Kıymet verdiğim, sevdiğim, kalbinden emin olduğum bir kardeşim;
Mahcubiyetini vücut diline ekleyerek, safi diliyle, kaçamak bakışlarına muhatap da arayaraktan.
- Hocam, yine vaaz vermiş! diye ünlendi.
- Hayırdır? diye karşılık verince!
- “Son yazınız Hocam; Hz Musa ve Çoban yazınızı diyorum” diyerek gülümsedi.
Vaaz mühim tabii.
Bi nevi öğüt ve nasihat içerir..
Vaaz;
Vaizlerin cami, mescit gibi yerlerde yaptığı, genellikle öğüt niteliği taşıyan dinsel konuşma.
Vaaz;
Bir kimseye kalbini yumuşatacak, kendisini iyiliğe yönlendirecek biçimde söz söyleme, öğüt.
Benimkisi ikinci tanım olsa gerek.
Öyle ya!
O yazım da, kalbi yumuşatacak, iyiliğe yönlendirecek bir yazıydı “Hz. Musa ve Çoban”
Bizimkisi makale, köşe yazısı..
Vaaz farklı bi şey tabii!
Yeri, yurdu, makamı, konumu belli.
XXX
Yeni sabaha ilk adımımı attığımda; aralığınbi vakti, bir de twitt atayım diye iç geçirmiştim.
Günlerden Cuma’ydı ve hem dua, hem de Cuma gününün hayırlara vesile olması dileğiyle bi paylaşımda bulundum.
- Yeni sabaha konum atıyorum. Rabbim bizlere huzur ve sağlık tayin etsin..
- Hayırlı Cumalar…
Yorum ve beğeniler eşliğinde arkadaşlarla yazıştık, karşılıklı dualaştık.

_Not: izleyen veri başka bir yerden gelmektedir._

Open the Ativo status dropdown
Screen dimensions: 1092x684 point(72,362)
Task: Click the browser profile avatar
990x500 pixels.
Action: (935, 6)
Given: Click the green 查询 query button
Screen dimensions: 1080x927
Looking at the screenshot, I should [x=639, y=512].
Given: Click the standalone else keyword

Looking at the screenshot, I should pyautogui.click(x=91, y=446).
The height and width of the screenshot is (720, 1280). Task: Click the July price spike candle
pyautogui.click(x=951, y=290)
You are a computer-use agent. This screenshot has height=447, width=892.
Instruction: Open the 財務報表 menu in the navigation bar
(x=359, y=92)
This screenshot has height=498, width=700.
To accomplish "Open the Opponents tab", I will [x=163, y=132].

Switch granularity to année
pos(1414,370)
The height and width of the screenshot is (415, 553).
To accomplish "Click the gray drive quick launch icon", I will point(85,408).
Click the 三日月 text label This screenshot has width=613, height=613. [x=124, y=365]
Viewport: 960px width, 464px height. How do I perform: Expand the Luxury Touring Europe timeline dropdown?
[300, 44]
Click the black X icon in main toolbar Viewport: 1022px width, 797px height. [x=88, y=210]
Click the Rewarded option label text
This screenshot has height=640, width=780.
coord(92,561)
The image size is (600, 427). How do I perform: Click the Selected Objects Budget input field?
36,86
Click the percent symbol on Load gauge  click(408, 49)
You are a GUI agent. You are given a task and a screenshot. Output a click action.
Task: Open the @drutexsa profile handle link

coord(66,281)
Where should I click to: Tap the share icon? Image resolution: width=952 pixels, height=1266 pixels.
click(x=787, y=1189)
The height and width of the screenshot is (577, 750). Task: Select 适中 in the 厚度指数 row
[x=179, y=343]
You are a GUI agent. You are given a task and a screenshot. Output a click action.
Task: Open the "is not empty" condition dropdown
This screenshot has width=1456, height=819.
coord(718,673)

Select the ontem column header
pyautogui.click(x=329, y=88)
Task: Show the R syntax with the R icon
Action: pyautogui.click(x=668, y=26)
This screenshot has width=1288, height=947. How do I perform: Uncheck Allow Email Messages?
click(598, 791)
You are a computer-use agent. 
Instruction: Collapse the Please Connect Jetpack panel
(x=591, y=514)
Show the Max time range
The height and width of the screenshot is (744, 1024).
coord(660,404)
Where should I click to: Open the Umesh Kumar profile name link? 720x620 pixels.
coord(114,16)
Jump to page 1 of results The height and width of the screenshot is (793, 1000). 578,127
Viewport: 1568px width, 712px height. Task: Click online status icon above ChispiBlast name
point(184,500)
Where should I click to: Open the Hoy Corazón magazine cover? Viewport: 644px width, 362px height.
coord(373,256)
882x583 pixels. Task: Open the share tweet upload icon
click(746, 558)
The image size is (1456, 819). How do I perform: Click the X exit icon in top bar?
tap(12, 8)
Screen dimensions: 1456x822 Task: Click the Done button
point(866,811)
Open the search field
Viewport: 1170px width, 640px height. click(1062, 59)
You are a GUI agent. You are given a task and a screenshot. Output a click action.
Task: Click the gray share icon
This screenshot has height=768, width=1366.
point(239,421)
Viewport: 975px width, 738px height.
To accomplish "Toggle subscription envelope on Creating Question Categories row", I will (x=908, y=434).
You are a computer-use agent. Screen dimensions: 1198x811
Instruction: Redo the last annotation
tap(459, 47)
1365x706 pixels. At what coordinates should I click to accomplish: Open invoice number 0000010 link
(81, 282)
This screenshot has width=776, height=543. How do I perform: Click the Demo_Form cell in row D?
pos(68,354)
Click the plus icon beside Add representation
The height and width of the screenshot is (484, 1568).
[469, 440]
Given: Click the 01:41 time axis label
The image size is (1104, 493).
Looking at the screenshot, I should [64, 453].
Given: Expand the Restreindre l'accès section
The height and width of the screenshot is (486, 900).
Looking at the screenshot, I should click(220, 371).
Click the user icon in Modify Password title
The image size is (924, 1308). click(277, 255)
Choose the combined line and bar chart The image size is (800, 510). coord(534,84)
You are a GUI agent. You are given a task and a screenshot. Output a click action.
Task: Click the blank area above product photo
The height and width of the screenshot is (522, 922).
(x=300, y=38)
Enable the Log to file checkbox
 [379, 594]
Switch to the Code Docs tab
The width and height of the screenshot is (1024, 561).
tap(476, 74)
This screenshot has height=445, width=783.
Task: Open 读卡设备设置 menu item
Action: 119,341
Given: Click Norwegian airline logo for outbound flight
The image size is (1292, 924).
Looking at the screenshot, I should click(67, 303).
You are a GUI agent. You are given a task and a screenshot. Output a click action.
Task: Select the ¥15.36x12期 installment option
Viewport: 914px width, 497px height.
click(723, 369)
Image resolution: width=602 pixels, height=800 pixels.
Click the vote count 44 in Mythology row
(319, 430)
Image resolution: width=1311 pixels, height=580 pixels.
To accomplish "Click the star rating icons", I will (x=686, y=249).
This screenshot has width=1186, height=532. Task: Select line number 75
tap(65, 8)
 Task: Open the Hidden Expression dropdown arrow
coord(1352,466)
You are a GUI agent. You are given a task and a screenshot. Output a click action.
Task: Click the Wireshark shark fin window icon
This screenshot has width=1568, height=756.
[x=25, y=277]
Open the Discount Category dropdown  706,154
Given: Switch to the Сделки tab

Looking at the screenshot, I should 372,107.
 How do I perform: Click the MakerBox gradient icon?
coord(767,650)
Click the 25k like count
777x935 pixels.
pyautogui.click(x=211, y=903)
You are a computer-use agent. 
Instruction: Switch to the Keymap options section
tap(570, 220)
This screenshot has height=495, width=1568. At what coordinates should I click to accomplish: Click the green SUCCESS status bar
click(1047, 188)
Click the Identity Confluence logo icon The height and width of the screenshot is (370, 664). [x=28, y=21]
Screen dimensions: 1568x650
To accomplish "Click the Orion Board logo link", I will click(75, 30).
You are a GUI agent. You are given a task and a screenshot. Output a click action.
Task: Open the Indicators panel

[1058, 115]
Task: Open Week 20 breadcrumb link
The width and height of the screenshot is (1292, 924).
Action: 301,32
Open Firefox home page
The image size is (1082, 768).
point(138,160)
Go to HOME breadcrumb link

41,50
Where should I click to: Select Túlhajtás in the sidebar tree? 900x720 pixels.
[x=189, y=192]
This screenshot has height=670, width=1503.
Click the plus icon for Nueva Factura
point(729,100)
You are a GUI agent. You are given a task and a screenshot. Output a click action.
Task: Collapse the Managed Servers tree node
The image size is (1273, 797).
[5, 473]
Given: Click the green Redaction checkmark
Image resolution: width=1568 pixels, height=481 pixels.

Ve Fakat sosyal medyadan ekli bi arkadaşımızdan da adeta azar işittik.
Sabah yaptığım dua ve paylaşımıma eleştiri üstü bir çıkış geldi.
A.D. isimli şahıs,
- Bu nasıl ifade?
- Senin benim icin atamamı yapacak Allah. İhsan etsin, ikram etsin, versin denir..
- Atama denmez…
Çok üzüldüm tabii…Allah kalbimi biliyor..
Gecikmeden A.D. Beyefendiye yorumunun altına cevaben şunları yazdım.
- Buralara hiç gelip gitmez arayıp sormazdınız, hoş geldiniz.. Burada bi arayış buluş içinde olduğunuzu fark etmemişim iyi ki yazdınız sebeplendik, var olduğumuzu anladık.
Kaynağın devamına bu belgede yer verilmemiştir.